Article: https://towardsdatascience.com/all-about-categorical-variable-encoding-305f3361fd02
https://medium.com/analytics-vidhya/how-to-handle-categorical-features-ab65c3cf498e


Categorical Data and Its Types

A categorical or discrete variable is one that has two or more categories (values). There are two different types of categorical variables:

Nomial: A nominal variable has no intrinsic ordering to its categories. For example, gender is a categorical variable having two categories (Male and Female) with no inherent ordering between them. Another example is Country (India, Australia, America, and so forth).

Ordinal: An ordinal variable has a clear ordering within its categories. For example, consider temperature as a variable with three distinct (but related) categories (low, medium, high). Another example is an education degree (Ph.D., Master’s, or Bachelor’s).

Different Approaches to Handle Categorical Data

· One Hot Encoding

· One Hot Encoding with multiple categories

· Ordinal Number Encoding

· Count or Frequency Encoding

· Target guided Ordinal Encoding

· Mean Ordinal Encoding

· Probability Ratio Encoding

1. One Hot Encoding

This technique is applied for nomial categorical features.

In one Hot Encoding method, each category value is converted into a new column and assigned a value as 1 or 0 to the column.

This will be done using the pandas get_dummies() function and then we will drop the first column in order to avoid dummy variable trap.



Advantages :

· Simple to use and fits well for data with few categories.

Disadvantages:

· A high cardinality of higher categories will increase the feature space, resulting in the curse of dimensionality. (for example; high cardinal data means high number of unique values. e.g pincode is high cardinal data)

2. One Hot Encoding with Multiple Categories

This is one of the ensemble selection techniques pick up from the KDD Orange Cup competition. In this technique, the author made a slight modification to the One hot encoding technique that is instead of creating the new column for every category, they limit creating the new column for 10 most frequent categories. Sounds like a Jargon !!!! Me too 😊


Advantages:

· Easy to implement

· Does not expand massively the feature space

Disadvantages :

· Does not keep track of category values that are overlooked.

3. Ordinal Number Encoding

As the name implies, this technique is used for ordinal categorical features.

In this technique, each unique category value is given an integer value. For instance, “red” equals 1, “green” equals 2 and “blue” equals 3.
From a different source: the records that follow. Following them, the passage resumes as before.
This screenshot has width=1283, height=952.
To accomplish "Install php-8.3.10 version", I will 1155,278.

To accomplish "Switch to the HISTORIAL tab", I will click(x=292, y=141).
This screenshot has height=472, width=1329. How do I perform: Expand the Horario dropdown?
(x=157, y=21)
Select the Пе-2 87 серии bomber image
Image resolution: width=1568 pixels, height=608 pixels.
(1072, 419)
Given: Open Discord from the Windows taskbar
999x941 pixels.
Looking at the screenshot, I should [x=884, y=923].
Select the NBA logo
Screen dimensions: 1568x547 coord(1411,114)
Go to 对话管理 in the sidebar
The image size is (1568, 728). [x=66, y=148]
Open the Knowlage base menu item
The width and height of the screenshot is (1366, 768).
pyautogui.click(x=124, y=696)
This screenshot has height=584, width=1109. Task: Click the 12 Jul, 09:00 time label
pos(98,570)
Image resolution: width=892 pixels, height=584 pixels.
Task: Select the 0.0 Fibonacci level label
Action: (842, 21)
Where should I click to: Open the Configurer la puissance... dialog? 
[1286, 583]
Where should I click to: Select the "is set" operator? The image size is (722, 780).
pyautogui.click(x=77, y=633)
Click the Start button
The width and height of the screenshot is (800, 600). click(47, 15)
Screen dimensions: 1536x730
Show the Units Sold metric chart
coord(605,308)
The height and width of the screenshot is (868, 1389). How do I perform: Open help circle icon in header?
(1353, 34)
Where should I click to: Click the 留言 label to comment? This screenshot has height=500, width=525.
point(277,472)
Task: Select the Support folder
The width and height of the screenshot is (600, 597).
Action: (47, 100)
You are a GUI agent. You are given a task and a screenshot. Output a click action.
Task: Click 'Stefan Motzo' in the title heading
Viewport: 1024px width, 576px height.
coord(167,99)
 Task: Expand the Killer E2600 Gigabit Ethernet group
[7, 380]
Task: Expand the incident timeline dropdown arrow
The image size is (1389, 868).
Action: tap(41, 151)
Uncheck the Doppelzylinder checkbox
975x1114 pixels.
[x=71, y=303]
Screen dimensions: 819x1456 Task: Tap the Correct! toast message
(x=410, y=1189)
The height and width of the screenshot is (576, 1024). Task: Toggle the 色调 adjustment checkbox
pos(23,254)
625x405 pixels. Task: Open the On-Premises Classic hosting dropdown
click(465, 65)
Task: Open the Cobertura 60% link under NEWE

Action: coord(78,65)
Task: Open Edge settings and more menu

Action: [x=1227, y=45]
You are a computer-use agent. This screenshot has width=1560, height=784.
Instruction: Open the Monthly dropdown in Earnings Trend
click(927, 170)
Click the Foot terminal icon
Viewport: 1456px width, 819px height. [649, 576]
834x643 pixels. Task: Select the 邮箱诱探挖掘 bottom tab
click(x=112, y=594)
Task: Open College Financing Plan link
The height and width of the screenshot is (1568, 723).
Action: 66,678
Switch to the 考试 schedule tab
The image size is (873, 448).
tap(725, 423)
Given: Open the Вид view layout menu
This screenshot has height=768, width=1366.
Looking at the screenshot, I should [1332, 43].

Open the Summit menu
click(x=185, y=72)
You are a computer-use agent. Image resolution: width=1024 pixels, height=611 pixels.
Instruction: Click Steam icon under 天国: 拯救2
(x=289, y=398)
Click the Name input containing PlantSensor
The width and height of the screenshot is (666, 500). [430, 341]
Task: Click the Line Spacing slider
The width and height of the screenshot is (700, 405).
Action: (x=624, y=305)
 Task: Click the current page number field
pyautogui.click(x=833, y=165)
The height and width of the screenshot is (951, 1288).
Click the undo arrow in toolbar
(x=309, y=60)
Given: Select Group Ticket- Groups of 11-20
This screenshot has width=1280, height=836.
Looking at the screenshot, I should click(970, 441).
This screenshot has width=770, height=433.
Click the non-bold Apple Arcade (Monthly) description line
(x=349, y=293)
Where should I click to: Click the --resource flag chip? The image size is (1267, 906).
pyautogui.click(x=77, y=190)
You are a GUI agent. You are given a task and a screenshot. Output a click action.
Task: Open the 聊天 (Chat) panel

Domain information can be used to determine the integer value order. For example, we people love Saturday and Sundays, and most hates Monday. In this scenario the mapping for weekdays goes ‘Monday’ is 1, ‘Tuesday’ is 2, ‘Wednesday’ is 3, ‘Thursday’ is 4, ‘Friday’ is 5,’Saturday’ is 6,’Sunday’ is 7.


Advantages :

· Easy and straightforward to implement

· Widely used in survey and research data encoding.

Disadvantages:

· Do not have a standardized interval scale.

4. Count or Frequency Encoding

As the name implies, in this technique we will substitute the categories by the count of the observations that show that category in the dataset.

As an example. If India appears 56 times in the country column and America appears 49 times, we replace India with 56 and America with 49 in the country column.


Advantages:

· Easy to implement

· There will be no increase in feature space.

· Work well with the tree-based algorithms.

Disadvantages:

It will not provide the same weight if the frequencies are the same.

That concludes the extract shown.